AMERICAN FORK — Erma McAffee's children, grandchildren and great-grandchildren were not at all surprised to be waving at her high in the sky in a hot-air balloon Saturday morning.
The nearly-90-year-old matron of the family has never been one to sit at home and knit.
"Is she wild and crazy? I think so," said her granddaughter Shauna Hatton. "She's very adventuresome."
"She's amazing. She still drives. She keeps her own checkbook. She weeds her own yard. No one else can do it for her," said her daughter, Sandra Nixon.
McAffee's life so far has been crammed with adventure. She's been in a sailplane. She has climbed to the top of Mayan temples in Mexico.
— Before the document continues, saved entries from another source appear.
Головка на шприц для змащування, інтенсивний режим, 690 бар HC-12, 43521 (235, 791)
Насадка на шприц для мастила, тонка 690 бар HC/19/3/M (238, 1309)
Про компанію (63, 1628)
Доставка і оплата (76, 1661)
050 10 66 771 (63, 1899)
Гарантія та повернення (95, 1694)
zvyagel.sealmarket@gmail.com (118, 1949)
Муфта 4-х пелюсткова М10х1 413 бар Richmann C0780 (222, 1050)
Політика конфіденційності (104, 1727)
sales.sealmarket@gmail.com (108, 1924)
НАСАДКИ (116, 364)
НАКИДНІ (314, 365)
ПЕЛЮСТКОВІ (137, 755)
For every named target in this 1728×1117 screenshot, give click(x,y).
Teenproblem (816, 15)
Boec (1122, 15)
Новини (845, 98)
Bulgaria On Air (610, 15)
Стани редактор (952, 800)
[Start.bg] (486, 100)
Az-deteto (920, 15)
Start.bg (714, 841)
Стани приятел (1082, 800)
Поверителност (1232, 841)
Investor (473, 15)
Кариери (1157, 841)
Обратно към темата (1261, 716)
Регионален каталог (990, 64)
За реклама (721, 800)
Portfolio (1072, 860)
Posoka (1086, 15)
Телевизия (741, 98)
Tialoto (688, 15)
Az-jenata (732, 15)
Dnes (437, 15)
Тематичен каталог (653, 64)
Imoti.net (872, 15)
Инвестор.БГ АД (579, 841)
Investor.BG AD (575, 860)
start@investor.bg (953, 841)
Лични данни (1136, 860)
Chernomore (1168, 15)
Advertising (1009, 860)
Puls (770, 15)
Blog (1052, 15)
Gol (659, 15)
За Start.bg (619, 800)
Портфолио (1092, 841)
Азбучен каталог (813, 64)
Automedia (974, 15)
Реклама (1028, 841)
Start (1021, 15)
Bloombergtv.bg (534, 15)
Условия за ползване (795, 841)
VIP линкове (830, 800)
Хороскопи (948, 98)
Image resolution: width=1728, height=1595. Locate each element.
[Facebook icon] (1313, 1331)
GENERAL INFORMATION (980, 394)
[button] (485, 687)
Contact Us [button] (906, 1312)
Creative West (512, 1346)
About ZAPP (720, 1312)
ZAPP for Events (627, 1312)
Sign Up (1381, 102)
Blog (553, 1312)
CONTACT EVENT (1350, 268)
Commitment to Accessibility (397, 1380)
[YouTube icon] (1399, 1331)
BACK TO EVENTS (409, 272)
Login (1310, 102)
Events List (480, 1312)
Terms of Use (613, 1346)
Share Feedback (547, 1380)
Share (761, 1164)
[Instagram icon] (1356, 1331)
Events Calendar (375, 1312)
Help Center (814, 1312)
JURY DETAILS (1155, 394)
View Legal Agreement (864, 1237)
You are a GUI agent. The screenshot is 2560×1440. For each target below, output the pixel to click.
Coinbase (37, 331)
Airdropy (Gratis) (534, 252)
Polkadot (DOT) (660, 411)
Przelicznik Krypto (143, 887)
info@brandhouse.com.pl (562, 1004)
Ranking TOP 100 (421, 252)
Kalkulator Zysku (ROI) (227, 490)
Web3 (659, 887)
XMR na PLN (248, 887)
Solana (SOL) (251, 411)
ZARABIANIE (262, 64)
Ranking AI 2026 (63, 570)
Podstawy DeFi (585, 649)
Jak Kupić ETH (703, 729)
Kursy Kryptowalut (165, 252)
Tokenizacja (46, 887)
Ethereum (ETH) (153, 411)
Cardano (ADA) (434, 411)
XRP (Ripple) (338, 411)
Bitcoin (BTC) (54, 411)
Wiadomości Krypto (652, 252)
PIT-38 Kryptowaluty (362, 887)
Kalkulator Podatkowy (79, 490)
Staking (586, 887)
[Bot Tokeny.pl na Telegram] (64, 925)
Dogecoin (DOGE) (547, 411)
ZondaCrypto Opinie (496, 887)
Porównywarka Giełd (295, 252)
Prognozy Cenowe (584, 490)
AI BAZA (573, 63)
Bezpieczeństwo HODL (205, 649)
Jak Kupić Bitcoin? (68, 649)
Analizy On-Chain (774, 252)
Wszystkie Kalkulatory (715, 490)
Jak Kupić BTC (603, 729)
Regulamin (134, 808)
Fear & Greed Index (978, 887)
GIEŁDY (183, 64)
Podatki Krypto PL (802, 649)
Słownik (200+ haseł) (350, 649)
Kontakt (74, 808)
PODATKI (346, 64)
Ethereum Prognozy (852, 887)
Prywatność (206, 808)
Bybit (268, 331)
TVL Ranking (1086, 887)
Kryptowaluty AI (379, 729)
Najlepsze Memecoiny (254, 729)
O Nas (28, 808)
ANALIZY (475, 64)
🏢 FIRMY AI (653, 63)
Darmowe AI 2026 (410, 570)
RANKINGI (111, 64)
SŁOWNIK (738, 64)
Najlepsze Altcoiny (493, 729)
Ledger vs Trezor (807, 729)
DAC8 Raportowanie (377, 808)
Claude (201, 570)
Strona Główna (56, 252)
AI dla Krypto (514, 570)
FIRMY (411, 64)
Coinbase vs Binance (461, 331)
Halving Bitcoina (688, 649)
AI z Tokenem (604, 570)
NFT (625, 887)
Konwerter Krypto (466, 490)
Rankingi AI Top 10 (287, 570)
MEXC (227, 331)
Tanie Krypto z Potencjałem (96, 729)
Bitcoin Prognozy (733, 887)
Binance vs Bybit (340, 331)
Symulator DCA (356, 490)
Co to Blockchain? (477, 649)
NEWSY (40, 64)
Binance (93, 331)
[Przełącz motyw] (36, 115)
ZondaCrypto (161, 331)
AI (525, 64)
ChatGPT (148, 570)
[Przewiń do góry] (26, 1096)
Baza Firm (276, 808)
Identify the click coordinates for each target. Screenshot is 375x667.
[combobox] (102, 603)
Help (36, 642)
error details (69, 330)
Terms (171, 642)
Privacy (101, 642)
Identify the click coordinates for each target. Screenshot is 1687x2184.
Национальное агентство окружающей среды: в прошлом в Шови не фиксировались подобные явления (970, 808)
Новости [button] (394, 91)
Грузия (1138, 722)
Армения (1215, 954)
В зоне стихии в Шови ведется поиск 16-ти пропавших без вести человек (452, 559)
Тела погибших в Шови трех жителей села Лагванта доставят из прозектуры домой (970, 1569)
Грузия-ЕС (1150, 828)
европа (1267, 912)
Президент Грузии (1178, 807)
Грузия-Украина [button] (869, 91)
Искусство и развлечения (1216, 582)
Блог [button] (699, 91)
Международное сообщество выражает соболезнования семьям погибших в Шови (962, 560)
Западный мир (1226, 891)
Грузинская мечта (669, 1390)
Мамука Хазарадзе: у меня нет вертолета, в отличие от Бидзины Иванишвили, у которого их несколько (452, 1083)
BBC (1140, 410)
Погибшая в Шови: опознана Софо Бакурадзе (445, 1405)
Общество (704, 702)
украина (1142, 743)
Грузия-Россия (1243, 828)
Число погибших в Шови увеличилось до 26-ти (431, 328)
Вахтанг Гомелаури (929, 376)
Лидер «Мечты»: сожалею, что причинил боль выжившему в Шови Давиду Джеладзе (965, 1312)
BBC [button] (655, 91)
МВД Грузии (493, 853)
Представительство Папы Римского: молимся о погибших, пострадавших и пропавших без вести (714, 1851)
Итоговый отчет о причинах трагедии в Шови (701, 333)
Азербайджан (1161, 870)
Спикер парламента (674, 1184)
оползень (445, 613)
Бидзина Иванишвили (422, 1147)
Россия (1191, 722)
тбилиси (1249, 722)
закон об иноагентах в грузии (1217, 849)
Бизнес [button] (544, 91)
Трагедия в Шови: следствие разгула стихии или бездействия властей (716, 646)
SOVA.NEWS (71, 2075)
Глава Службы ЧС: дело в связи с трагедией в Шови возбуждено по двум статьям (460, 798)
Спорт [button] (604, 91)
She's been to every state in the union, to Europe and to Canada.
She and her late husband served two LDS missions, to Samoa and to the Philippines.
She once took her brood of five children to the top of Mount Timpanogos and ended up having to bring them all safely down in a thunderstorm.
Nixon remembers her mother telling her to stop screaming after she saw flashes of lightning and the earth crumbled away beneath her feet.
"You're scaring everybody," she said, hanging onto her daughter with one hand. "You need to stop it."
Nixon said her mother has always been high-spirited and full of courage. She's in prime health.
So when the family started looking for ways to make her 90th birthday extra special, they decided to find a way to get her aloft in a balloon.
Since they are longtime customers of the Bank of American Fork and aware that the bank sponsors three hot-air balloons, Nixon asked the president of the bank how much it would cost for a ride.
Dale Gunther assured her it wouldn't cost anything. He contacted the balloon pilot, and Brian Kelly called McAffee.
She took off early Saturday morning into a clear blue sky in the bright pink piggy-bank balloon amid a crowd of colorful nylon balloons assembled for the annual Steel Days celebration.
"I think I'll be able to see my house," she said. "I'm not nervous. I'm excited."
McAffee said she isn't sure what comes next on her list of things to do. She wanted to try hang gliding, but so far she's been talked out of it by her friends. She still might try it.
"I just like to try new things," she said.
McAffee will actually turn 90 on July 21 at the Homestead Resort in the town Midway, where she was born and raised.
She'll have 73 guests there to help celebrate.
But she won't need any help blowing out the candles.